Nature

Books: goodbye to all this

What if mankind disappeared right now, forever? How fast would the earth recover from human activities? Alan Weisman’s The World Without Us puts Nicholas Lezard in a nihilistic mood.
English

The World Without Us
Alan Weisman
Virgin Books, 2008

What is it that is so seductive about the idea of complete human extermination? I wondered whether it was because of my own nihilistic mood — but it turns out that other reviewers have been haunted by the scenario proposed in this book. What Alan Weisman does, quite simply, is imagine what would happen to the world if we were all wiped out, or, indeed, summoned up to heaven in the Rapture (although I gather that you have to be good to be raptured, so I at least will be sticking around). The result, as one reviewer said, is like "a slow-motion disaster spectacular and feel-good movie rolled into one".
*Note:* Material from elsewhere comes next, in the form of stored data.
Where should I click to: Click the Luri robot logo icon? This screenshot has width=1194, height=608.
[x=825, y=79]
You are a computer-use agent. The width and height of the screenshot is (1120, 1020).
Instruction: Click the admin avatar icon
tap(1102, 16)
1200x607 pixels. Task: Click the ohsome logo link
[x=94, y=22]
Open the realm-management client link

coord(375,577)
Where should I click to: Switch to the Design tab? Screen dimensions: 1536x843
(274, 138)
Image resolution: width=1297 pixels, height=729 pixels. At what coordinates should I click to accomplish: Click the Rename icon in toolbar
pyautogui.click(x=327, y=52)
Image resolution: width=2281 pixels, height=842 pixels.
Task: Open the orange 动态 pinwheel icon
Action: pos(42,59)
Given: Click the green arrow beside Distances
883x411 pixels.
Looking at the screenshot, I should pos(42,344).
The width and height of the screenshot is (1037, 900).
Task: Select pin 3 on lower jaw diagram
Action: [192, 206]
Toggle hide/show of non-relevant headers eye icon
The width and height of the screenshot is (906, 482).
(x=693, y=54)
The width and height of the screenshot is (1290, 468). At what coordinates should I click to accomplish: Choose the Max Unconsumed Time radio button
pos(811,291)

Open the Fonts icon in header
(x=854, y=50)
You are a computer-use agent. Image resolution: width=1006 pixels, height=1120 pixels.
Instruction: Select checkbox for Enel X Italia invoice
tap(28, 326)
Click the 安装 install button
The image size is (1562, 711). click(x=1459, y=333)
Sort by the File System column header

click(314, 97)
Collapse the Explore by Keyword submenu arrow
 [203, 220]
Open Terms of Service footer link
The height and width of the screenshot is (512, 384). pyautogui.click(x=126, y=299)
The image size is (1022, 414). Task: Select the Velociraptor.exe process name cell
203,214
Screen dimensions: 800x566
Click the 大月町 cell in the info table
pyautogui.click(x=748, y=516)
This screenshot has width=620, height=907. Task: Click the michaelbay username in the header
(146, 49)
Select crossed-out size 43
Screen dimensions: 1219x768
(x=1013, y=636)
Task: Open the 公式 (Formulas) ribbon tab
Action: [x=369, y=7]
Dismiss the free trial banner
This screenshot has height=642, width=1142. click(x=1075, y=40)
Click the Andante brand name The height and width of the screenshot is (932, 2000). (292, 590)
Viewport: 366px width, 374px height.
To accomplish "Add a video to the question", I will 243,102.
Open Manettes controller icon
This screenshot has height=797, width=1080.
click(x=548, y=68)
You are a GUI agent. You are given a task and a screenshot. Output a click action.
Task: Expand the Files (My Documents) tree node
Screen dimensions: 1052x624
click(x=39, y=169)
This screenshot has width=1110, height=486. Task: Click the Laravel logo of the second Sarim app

And it is quite understandable, as we learn during the course of this book, to feel good about the disappearance of humanity from the earth (with the snag, acknowledged by Weisman, that none of us would want our children to disappear).

This might sound like a message you’ve already heard — and, sympathetic though most readers of Guardian articles would be to the notion, you might feel you’ve heard and read enough on the subject. But there is something about a description of our own extinction that pulls at the heart, like gravity, and it’s not just like the thrill you might get at the thought of reading your own obituary. It makes you think there really is something to the Austrian psychoanalyst Sigmund Freud‘s concept of the death wish.

The book is, moreover, designed to be readable. It really is quite hard to close it and get on with other things. This is partly down to Weisman’s little touches of description: we learn, for instance, that the director of the Harvard Forest laboratory, David Foster, looks 10 years younger than his 50 years, and is "fit and lean, the hair falling across his forehead still dark", which is not strictly speaking information that gets us any further in understanding our desecration of the planet, but does at least stop the book from being an unbroken stream of science.

That said, the science and factual stuff is, almost invariably, mind-boggling. I did not know, for instance, that ships the length of three football pitches entering the locks of the Panama Canal have only two feet [0.6096 metres] of clearance on each side; that there may well be at least one billion annual bird deaths from flying into glass in the United States alone; or that graphic designers have been called in to imagine what warnings against coming too close to nuclear-waste containers will be comprehensible 10,000 or more years from now. Whether these containers won’t have leaked their contents by then is another question altogether. Weisman is very good at describing the decay of man-made artefacts, from your own home to the underground system of New York.

Your best bet, with the notable exception of the carvings on Mount Rushmore, is to store everything underground. The Channel Tunnel (incidentally, this is a very un-parochial book — it ranges across the globe) will last for ages, although rising seawater will probably slosh in from the French side. And the underground network of cave homes in Cappadocia may last even longer. The gimcrack, slipshod, ecologically disastrous building developments in Northern Cyprus may last just 10 years, all things being well.

As for the plastic bags … this bit is awfully depressing. Not just because of their longevity (and "biodegradable" plastic bags are, sadly, not as biodegradable as we have been led to believe), but because, in the North Pacific Subtropical Gyre (also known as the horse latitudes or, more recently, as the Great Pacific Garbage Patch), the amount of plastic circling around on top of and beneath the waves has already passed beyond computation.

Few books I have read have done as good a job, then, of putting humanity in its place. The remarkable thing is how strangely comforting it is to know this. "Microbes don’t really much care whether we — or anything else — are here or not,” says one scientist. “We’re just a semi-interesting niche for them." The scientist adds that microbes were all there was on Earth for billions of years and, eventually, when the sun expands, they’ll be all that’s left for further millions of years. It rather puts things in perspective.